Ladies and gentlemen, it was an honor and a privilege to spend a few days last week in Raleigh, North Carolina to celebrate 60 years of the N.C. State Pulp and Paper Foundation.
This year also marks the 85th anniversary of the N.C. State College of Natural Resources. These are two commendable milestones, indeed.
It goes without saying that North Carolina State has a top-notch pulp and paper program, and it was great to converse with the students - I have no doubt that some of them will be industry leaders in the not-so-distant future - and it was a distinct pleasure to chat with those who are current stalwarts in the industry.
Some of these leaders have only been in the pulp and paper industry for a few years, yet are already making a difference, and some have been around for decades and have a wealth of knowledge and experience.
Perhaps the most memorable part of the annual meeting and celebration banquet was a two-hour speaker panel where industry leaders - many of whom had graduated from N.C. State - addressed the students, talking briefly about their careers, but more importantly, addressing what it takes to be a success.
No matter how young or old you are, some things never change. No matter how careful we are, we can always learn more about safety. Likewise, no matter what position we hold in our respective companies, it is always good to focus on making good career decisions and striving to continuously raise the bar of excellence.
Ernie Alexander, PhD, who spent 37 years with MeadWestvaco and is currently a consultant and a development officer with the N.C. State College of Natural Resources, told the students, "I'm enjoying my work now as much as I ever have, and if I could wish one thing for you, it would be that you get to be my age and look back on your career, and be enjoying your work as much as I am right now."
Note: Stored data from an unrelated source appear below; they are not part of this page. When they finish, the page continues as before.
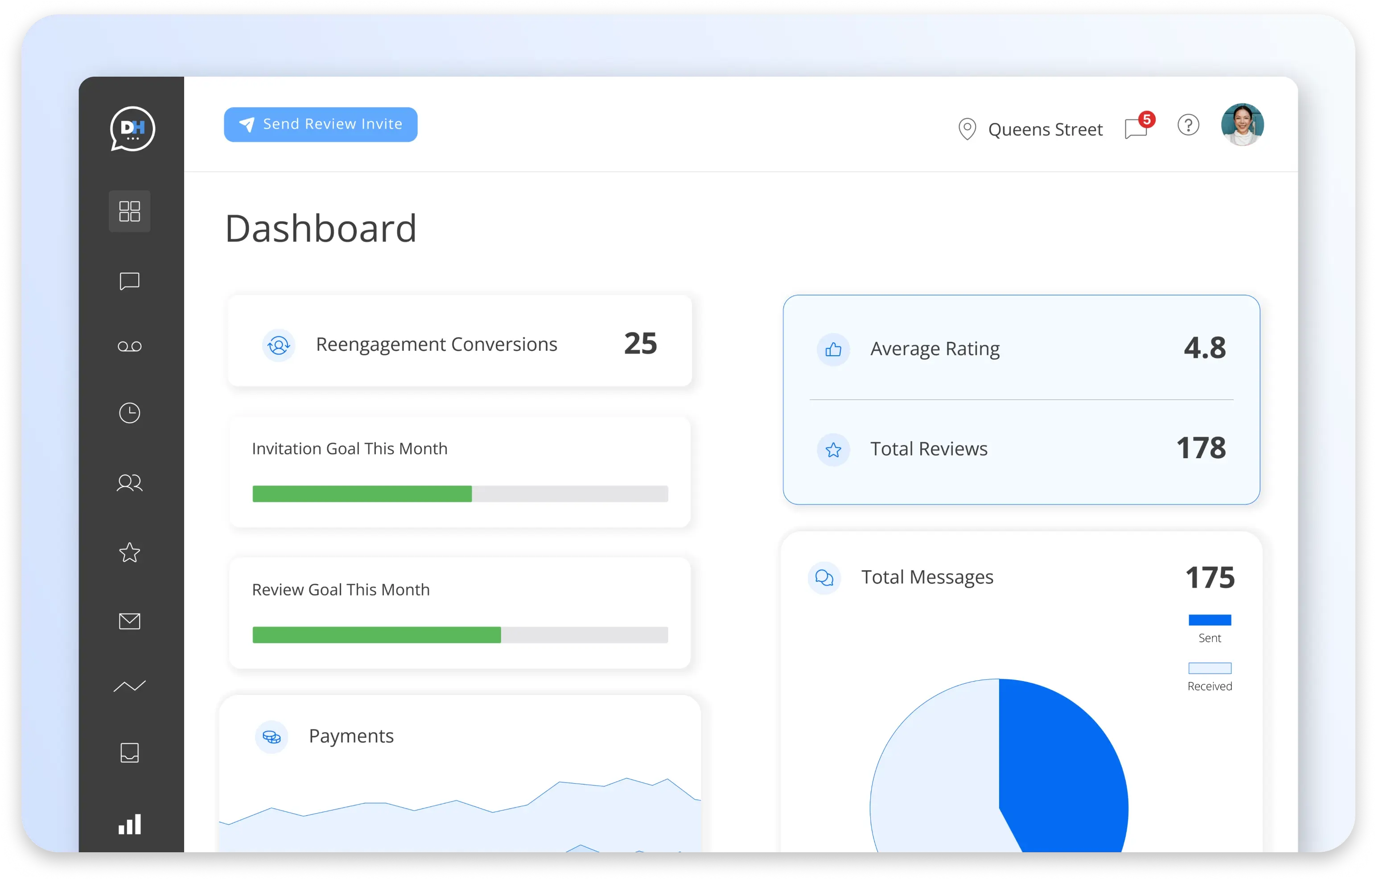Click the forms/document sidebar icon
Screen dimensions: 1375x879
coord(129,752)
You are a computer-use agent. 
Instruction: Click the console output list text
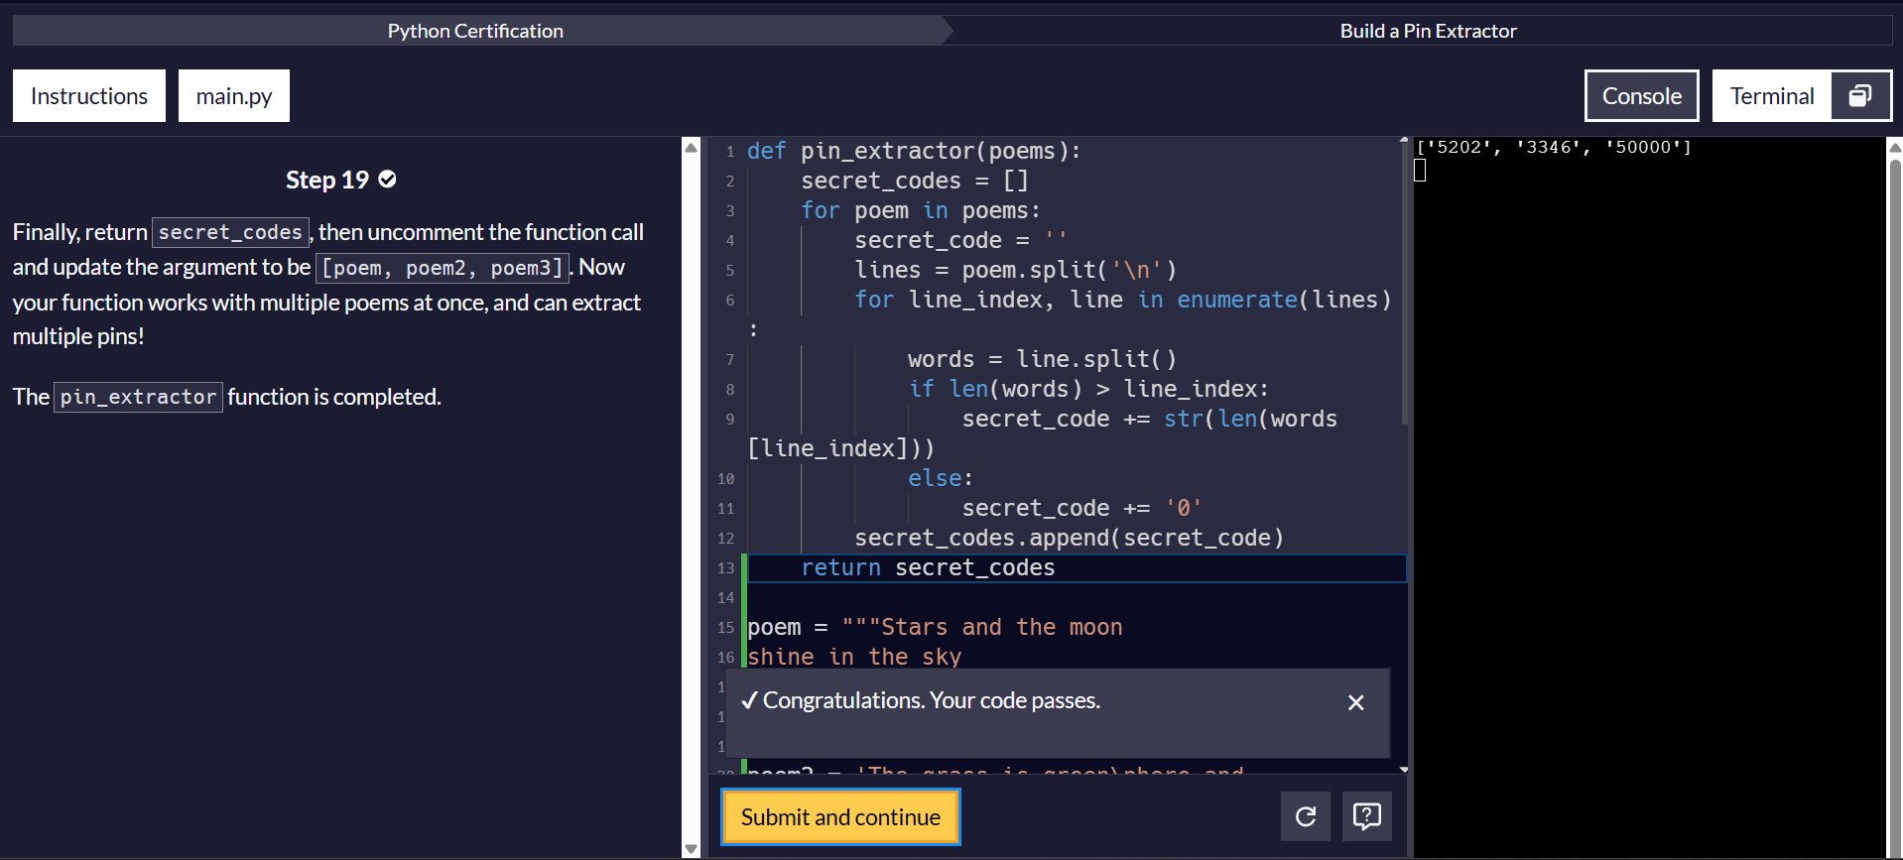click(x=1553, y=148)
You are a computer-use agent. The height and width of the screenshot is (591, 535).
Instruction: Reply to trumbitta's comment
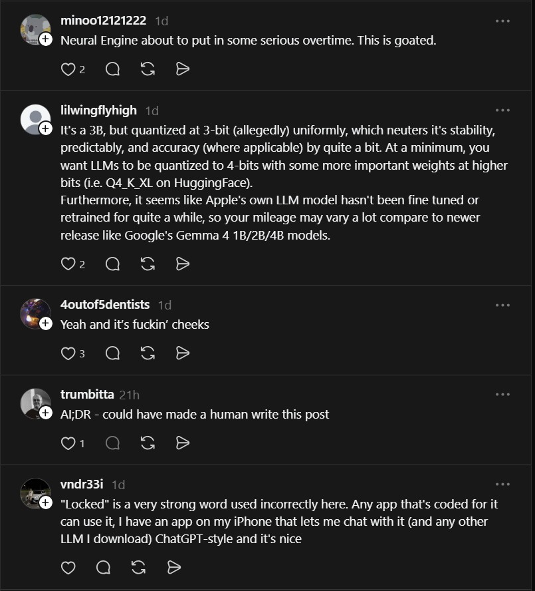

He said that being disciplined is important, and suggested that the best way to do that is to write and sign a contract with yourself, to simply take a piece of paper, write down the job title, write down what you know about that job, and begin to think about how to best perform that job. He said the contract should have a number of behaviors that you plan to follow, and under each of those behaviors, he suggested that you should make a list of tasks that you will use to judge how well you're doing in meeting that contract.
"Just to suggest a few behaviors and a few tasks that you might put under those behaviors, every job that you have you will have a behavior that says, 'Be honest,' 'Have integrity,' 'Work safely,'" Alexander said. "Under those, you need to think about how you're going to do that with that specific job, and as you move to the next job, some of these will carry over to the next job."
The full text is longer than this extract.